The Irish government at the time sued the British state on the men's behalf, leading to the protracted Ireland vs United Kingdom case at the European Court of Human Rights, which ultimately led to a controversial ruling in 1978 that the techniques constituted inhuman and degrading treatment but fell short of torture as "they did not occasion suffering of the particular intensity and cruelty implied by the word torture as so understood".

Earlier this month, the Government confirmed it will appeal the “hooded men” case to the European Court of Human Rights in the wake of new information that British authorities withheld in the original case.

That appeal will be critical, because since 1978, the ruling has become a sort of cornerstone for tendentious legalistic justifications for torture, used by Israel in the 1980s and, most notably, in the notorious Torture Memos, written in the wake of 9/11 by the likes of John Yoo and Jay Bybee, legal counsel in the Bush administration's justice department.

Bybee singled out Ireland vs United Kingdom as being particularly useful for the Bush administration's purposes.

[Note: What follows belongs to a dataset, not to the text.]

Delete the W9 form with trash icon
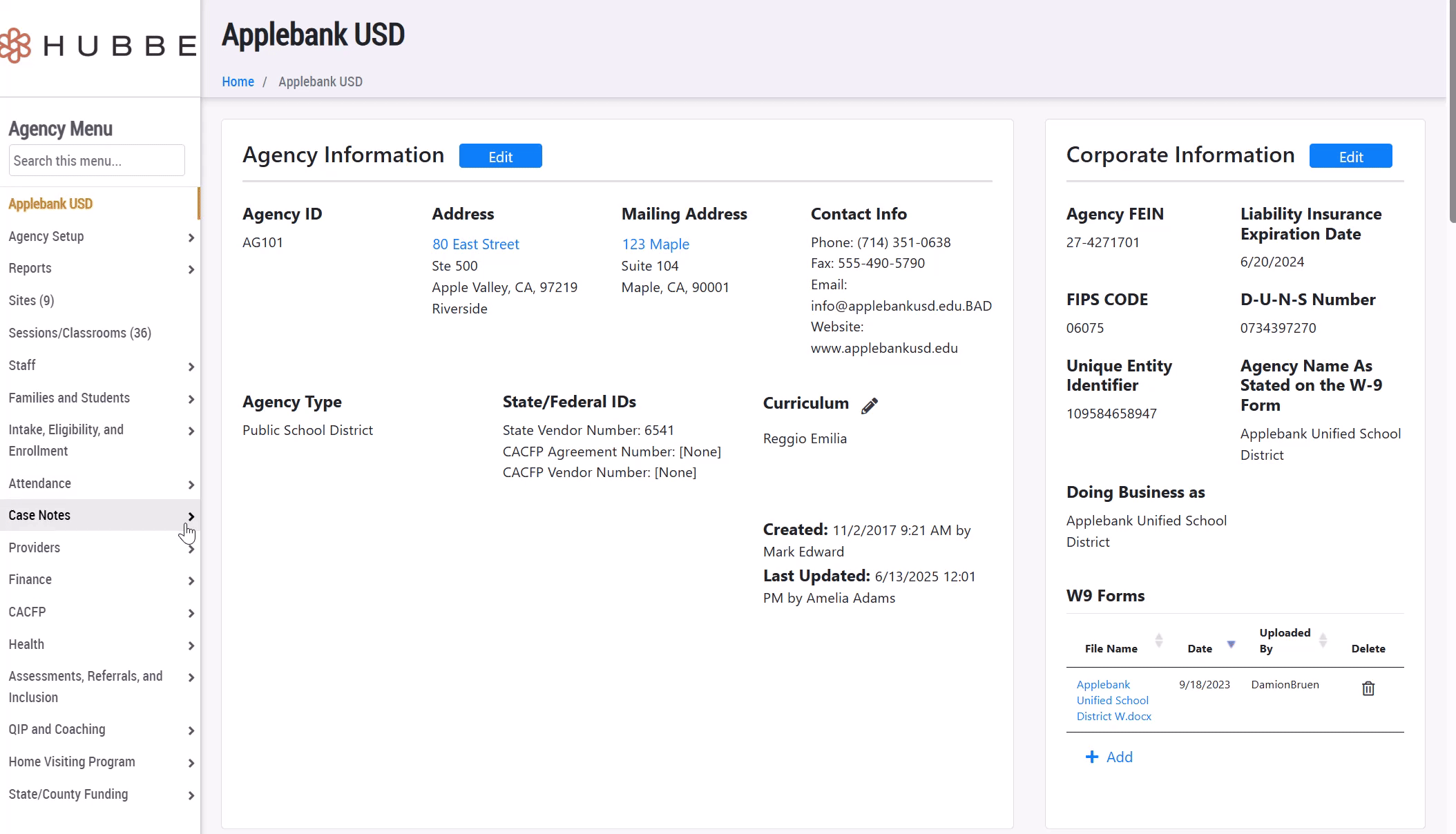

“Careful attention to this case is worthwhile,” he wrote, “… because the Reagan administration relied on this case in reaching the conclusion that the term torture is reserved in international usage for ‘extreme, deliberate, and unusually cruel practices’.”

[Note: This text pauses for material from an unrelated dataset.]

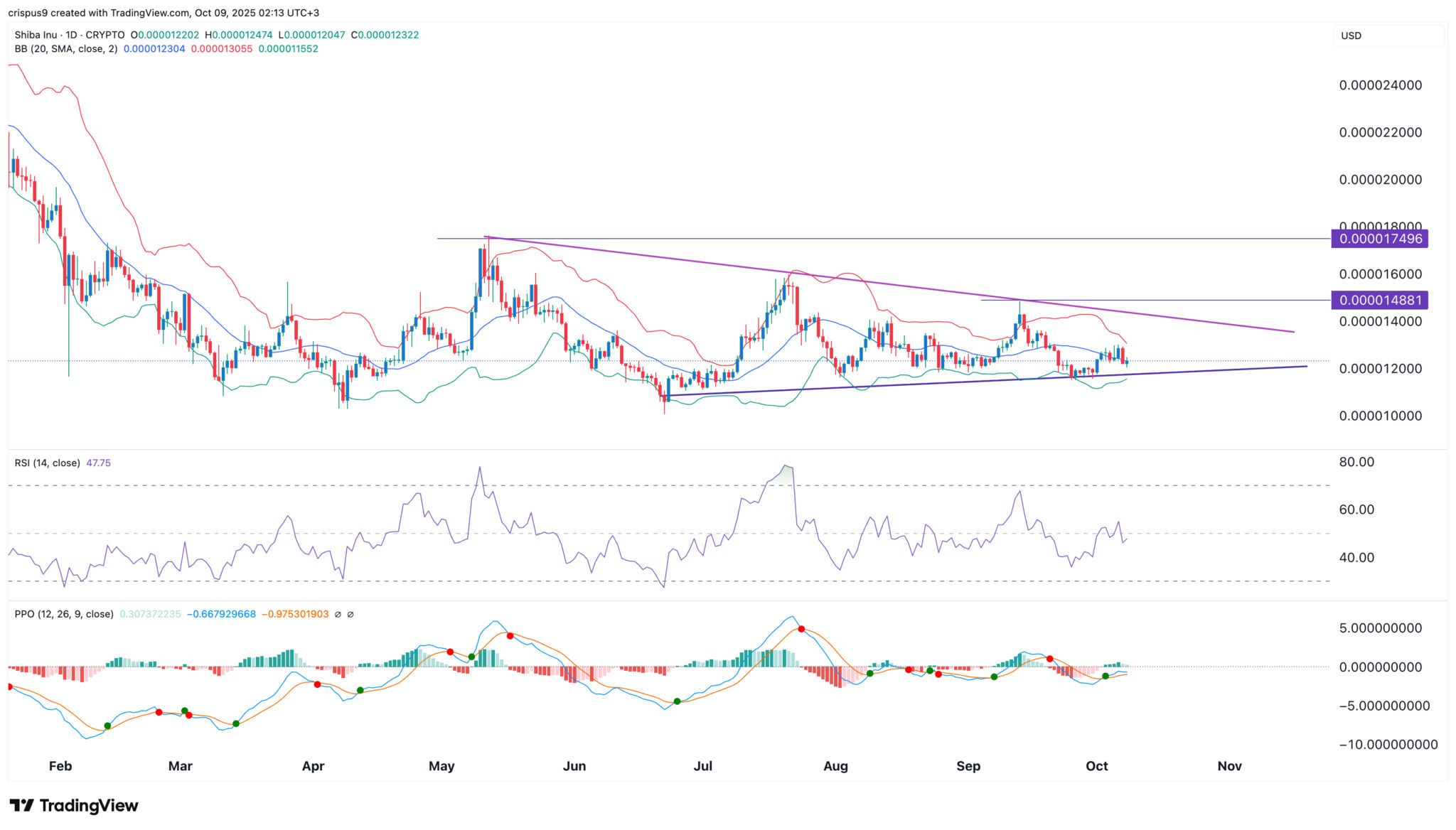
Task: Select the PPO (12, 26, 9, close) legend
Action: (64, 614)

Alas, neither Bybee nor Yoo saw fit to point out that the “five techniques” and the larger use of internment only exacerbated the sense of injustice that helped fuel the Troubles.

Somewhere in the space between these legalistic memos and the Senate report they eventually led to, we can see the truly corrosive nature of torture. The abuse of the hooded men of Northern Ireland ultimately led to the abuse of the hooded man of Abu Ghraib. It is time to break that chain.